Los adolescentes con todos estos cambios buscan autoestima para coger fuerzas en el duro camino de la vida adulta. En este proceso siempre han necesitado que los adultos les frenen para entrar en un pulso y medirse con ellos. Esto es vital para estar a salvo de su omnipotencia que sin un ajuste realista les podría llevar al borde de la locura.

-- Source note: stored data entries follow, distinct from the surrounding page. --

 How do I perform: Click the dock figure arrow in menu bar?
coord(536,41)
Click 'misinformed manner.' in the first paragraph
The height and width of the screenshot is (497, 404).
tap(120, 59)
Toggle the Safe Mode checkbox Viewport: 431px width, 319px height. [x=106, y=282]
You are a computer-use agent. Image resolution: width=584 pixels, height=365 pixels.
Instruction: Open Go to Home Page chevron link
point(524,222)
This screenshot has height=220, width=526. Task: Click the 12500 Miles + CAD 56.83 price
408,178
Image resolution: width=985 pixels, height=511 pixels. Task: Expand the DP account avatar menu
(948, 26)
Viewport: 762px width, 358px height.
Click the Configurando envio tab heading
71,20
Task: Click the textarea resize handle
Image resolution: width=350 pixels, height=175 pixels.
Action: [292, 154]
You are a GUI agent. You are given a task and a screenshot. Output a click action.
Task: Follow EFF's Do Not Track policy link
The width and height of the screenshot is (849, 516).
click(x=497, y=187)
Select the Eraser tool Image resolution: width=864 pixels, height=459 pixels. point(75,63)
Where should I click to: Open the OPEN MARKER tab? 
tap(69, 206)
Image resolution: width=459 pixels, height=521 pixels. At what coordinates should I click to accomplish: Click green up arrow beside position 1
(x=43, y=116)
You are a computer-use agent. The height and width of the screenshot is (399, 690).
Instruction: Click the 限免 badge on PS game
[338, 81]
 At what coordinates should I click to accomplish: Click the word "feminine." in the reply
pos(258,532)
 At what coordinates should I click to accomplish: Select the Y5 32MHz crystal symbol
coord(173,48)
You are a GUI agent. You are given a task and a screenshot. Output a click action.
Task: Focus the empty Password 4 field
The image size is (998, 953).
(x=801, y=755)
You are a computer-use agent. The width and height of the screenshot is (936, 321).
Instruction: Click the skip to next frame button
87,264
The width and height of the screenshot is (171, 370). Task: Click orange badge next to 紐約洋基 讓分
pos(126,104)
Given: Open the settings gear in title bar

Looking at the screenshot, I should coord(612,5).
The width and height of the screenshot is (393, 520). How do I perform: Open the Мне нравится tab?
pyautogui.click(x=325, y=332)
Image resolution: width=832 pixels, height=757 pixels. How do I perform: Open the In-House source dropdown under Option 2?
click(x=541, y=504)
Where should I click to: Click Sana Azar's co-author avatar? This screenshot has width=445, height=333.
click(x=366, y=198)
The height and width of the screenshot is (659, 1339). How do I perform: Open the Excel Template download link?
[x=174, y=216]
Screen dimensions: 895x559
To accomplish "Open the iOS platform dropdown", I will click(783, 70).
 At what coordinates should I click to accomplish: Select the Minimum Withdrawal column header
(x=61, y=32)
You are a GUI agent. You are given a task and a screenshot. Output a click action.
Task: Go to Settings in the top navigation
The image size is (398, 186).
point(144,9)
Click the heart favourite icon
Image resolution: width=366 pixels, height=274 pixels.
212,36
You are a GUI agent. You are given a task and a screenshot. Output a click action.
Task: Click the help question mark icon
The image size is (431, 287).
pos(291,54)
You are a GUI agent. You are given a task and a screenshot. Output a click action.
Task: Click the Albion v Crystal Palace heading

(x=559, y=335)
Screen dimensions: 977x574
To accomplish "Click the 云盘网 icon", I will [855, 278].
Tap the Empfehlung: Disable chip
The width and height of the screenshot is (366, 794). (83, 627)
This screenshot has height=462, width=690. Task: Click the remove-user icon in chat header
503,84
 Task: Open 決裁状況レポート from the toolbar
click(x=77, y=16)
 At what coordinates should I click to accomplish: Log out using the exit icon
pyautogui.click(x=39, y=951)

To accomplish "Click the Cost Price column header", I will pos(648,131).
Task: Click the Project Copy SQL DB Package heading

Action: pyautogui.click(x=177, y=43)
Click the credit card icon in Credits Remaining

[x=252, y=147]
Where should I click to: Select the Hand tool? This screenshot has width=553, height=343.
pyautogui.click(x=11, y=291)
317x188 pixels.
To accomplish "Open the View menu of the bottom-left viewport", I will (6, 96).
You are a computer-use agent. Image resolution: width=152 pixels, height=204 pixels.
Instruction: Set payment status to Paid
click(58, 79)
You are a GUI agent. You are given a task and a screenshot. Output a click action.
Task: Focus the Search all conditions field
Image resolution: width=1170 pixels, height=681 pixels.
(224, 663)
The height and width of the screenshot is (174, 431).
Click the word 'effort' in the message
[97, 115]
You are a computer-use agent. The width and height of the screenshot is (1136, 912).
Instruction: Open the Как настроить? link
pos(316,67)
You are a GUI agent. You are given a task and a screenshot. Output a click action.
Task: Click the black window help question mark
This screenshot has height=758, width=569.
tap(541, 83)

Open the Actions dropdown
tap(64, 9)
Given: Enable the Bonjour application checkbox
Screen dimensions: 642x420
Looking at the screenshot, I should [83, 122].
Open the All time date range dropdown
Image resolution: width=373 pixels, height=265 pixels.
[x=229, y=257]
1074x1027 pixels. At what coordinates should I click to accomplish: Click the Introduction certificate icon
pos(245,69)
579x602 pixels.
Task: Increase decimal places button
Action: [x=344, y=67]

Ser joven se ha convertido en la meta de muchos adultos

En una sociedad donde se valora tanto ser joven se «impone» un modelo adolescente a los propios adultos, de este modo algunos prefieren ser un igual, que marcar la diferencia como padre, ser «un colega» en vez de una autoridad. Si el proceso de maduración del adulto está incompleto, se encontrarán en la misma situación de tránsito y en estas condiciones se pierde la sensatez y la capacidad de poner límites adecuados.

El otro día me hablaban de unos padres que obsesionados por la imagen, el cuerpo, la juventud,.. llevaron a su hija a una clínica para adelgazar. La adolescente no tenía ningún problema con su cuerpo, no tenía sobrepeso, ni entendía por qué había de ir al médico. El médico no solo no sacó del error a los padres, sino que les habló de la operación de reducción de estómago.

Otro motivo de confusión que añade nuevas dificultades para poner límites, es el derecho que se otorga a la exhibición del cuerpo, particularmente del femenino. En nuestra sociedad machista, se está confundiendo esa falta de límite con progreso para la mujer. Ahora es más difícil decirle algo a una niña que enseña un pecho en una foto.

La intimidad es el refugio del adolescente, aunque cierto grado de exhibición es necesario. Toda esta parafernalia les sirve para entrar en la etapa adulta, es un rito de tránsito, nunca debemos permitir que traspase ese contexto. Los adolescentes necesitan sentir la protección del límite del adulto, que su locura temporal esté enmarcada por el sentido común de los padres y resto de adultos. Sin esto, están perdidos.